Given instruction —
In the thread below on hiring software engineers in their late 40s, condense the reply that begins "I'm afraid I did" into a shorter version that keeps its main facts.

Reading passage —
>>

Hiring a software engineer in their late 40s:

Pros:
* Understands your stack better than you do after glancing through the repo for five minutes.
* Will rewrite said stack 2x as fast, and half as buggy if you let them.

Cons:
* Gives zero fucks.
* Knows we're not *really* like family here.
* No, seriously, absolutely zero fucks given.

Do not cite the deep magic to me, product manager, I was there when it was written.

@saramg are these firm reqs? I'm only in my early to mid 40s.
@SamJSharpe More like guidelines... ;)
@saramg @SamJSharpe early 50s. This was definitely me. Have I mellowed? Have I f—
@rgarner @saramg @SamJSharpe
Over 50s - won't rewrite the mentioned stack because truly zero fucks is given. Instead, (pros) no complaints about your coding style.
@jdoe @rgarner @SamJSharpe You're not the first to say this and it gives me hope that there are valuable lessons left to be learned and even fewer fucks to give.
@saramg @jdoe @rgarner @SamJSharpe you can always give one less fuck.
@ischris @saramg @jdoe @SamJSharpe what does negative fucks look like? I've been thinking about it all morning.
@rgarner @ischris @saramg @jdoe I don't know, I've never run into negative fucks. I built a service about a decade ago to top them up as needed. https://github.com/samjsharpe/fgaas
GitHub - samjsharpe/fgaas: disclaimer: has some swearing

disclaimer: has some swearing. Contribute to samjsharpe/fgaas development by creating an account on GitHub.

GitHub
@SamJSharpe @rgarner @ischris @saramg What's going on? Why am I getting notifications on this years old post? Did one of you try and succeed to give negative number of fucks and inadvertently has opened a portal to a necroposting narnia?
@jdoe @SamJSharpe @ischris @saramg I'm afraid I did. I can't move my neck properly any more and I'm haunted by an extremely cynical ghost. Don't give negative fucks, kids, it's not worth it.

<<

Items —
>>

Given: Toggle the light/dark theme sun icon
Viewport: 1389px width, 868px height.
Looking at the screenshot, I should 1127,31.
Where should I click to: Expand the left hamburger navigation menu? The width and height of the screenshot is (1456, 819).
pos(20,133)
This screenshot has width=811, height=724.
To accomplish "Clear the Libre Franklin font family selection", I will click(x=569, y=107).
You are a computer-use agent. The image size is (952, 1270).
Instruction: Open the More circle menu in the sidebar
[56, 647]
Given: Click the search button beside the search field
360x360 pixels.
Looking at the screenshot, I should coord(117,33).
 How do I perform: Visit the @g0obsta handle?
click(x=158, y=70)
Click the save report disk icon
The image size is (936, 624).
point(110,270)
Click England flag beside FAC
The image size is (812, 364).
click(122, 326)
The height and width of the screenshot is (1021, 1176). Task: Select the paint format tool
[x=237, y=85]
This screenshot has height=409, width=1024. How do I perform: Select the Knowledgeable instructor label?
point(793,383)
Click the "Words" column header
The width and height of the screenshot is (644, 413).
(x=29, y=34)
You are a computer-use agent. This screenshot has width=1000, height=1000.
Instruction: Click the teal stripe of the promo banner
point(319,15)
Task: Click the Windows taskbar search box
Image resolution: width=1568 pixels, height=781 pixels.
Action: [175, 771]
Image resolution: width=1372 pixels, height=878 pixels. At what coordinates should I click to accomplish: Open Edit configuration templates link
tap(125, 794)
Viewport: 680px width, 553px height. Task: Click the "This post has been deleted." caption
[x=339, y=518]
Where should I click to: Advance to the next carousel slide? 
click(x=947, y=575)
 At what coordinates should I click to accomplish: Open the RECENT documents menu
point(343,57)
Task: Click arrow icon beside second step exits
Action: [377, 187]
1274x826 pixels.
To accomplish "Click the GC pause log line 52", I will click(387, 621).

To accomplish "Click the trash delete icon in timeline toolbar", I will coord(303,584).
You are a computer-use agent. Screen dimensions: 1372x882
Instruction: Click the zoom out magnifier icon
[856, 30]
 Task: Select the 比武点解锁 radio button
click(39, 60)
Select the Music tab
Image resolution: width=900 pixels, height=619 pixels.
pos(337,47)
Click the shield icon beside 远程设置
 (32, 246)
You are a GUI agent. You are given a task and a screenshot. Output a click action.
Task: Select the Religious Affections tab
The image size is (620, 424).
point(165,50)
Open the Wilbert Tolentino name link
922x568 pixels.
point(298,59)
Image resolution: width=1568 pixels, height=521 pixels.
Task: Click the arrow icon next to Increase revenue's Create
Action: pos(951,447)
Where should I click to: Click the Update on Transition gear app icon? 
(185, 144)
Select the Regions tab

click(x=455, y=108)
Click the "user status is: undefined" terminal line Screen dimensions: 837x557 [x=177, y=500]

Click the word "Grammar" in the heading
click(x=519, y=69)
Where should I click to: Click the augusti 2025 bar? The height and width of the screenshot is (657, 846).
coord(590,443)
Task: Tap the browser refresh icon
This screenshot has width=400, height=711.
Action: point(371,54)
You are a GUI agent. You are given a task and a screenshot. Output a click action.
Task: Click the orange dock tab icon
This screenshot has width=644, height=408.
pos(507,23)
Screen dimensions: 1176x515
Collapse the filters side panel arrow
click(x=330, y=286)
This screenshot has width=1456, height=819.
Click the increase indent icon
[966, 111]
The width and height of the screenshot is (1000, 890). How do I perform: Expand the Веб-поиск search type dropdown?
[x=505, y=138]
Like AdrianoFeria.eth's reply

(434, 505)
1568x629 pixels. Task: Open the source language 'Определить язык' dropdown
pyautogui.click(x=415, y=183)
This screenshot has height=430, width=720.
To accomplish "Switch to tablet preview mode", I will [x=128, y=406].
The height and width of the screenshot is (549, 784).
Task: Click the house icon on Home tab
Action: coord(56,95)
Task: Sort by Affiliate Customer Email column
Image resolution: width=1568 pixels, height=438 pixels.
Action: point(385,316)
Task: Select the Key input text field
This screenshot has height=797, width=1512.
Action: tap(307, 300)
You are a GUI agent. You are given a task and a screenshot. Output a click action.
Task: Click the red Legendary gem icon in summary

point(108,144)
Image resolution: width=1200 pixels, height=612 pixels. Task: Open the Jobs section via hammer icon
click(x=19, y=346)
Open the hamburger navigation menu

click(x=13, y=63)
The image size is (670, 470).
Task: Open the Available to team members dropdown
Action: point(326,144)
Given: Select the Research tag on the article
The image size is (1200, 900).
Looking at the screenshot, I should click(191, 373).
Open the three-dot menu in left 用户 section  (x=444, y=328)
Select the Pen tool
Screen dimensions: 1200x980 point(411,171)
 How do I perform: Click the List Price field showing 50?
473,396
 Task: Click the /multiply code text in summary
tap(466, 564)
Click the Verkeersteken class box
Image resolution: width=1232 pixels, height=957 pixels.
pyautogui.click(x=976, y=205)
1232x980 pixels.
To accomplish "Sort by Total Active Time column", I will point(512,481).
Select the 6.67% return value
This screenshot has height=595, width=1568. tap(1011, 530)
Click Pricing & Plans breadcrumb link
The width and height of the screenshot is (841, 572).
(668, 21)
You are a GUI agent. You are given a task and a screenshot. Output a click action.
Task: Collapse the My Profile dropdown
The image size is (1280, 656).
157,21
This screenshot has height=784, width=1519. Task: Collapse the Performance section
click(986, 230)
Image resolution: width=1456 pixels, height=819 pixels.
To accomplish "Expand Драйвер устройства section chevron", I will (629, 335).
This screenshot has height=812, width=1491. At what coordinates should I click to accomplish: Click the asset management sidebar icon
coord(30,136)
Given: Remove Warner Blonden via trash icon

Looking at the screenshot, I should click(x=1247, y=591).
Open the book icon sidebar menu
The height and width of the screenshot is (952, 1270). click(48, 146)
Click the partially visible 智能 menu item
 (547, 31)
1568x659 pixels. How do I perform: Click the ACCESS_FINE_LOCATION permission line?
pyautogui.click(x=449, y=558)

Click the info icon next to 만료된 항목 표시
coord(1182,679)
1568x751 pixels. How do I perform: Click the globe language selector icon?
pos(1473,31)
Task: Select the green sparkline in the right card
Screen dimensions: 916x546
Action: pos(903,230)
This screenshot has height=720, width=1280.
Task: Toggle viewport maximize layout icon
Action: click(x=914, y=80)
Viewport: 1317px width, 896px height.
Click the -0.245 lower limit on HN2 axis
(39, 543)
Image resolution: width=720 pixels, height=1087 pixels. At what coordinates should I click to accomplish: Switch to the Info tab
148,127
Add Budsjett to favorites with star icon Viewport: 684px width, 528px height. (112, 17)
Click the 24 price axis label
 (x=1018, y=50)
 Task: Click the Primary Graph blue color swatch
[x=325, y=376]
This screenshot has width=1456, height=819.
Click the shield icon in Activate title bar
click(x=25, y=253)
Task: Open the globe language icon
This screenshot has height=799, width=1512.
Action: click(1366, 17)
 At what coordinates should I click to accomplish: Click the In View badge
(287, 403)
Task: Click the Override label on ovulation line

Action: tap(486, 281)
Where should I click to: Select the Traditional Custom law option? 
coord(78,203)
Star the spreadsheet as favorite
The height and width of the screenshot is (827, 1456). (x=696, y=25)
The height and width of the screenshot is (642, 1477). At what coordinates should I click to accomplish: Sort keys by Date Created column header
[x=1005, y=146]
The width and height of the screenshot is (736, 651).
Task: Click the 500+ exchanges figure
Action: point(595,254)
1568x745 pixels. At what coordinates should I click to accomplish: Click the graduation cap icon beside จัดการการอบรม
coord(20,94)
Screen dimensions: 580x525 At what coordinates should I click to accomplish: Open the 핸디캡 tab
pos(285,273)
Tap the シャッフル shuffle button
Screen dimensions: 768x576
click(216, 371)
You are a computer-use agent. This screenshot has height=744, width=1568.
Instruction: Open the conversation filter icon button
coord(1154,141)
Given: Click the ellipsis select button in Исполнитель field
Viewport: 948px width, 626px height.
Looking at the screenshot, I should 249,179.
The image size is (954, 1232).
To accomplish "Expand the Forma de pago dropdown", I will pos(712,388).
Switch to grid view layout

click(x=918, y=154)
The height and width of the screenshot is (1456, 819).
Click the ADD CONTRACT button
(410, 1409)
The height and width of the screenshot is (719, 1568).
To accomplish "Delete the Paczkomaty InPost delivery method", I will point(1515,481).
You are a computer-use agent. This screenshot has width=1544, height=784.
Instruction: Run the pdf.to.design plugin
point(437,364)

<<

Output for this task —
Yes, I did it: now my neck won't move properly and an extremely cynical ghost haunts me. Kids, giving negative fucks isn't worth it.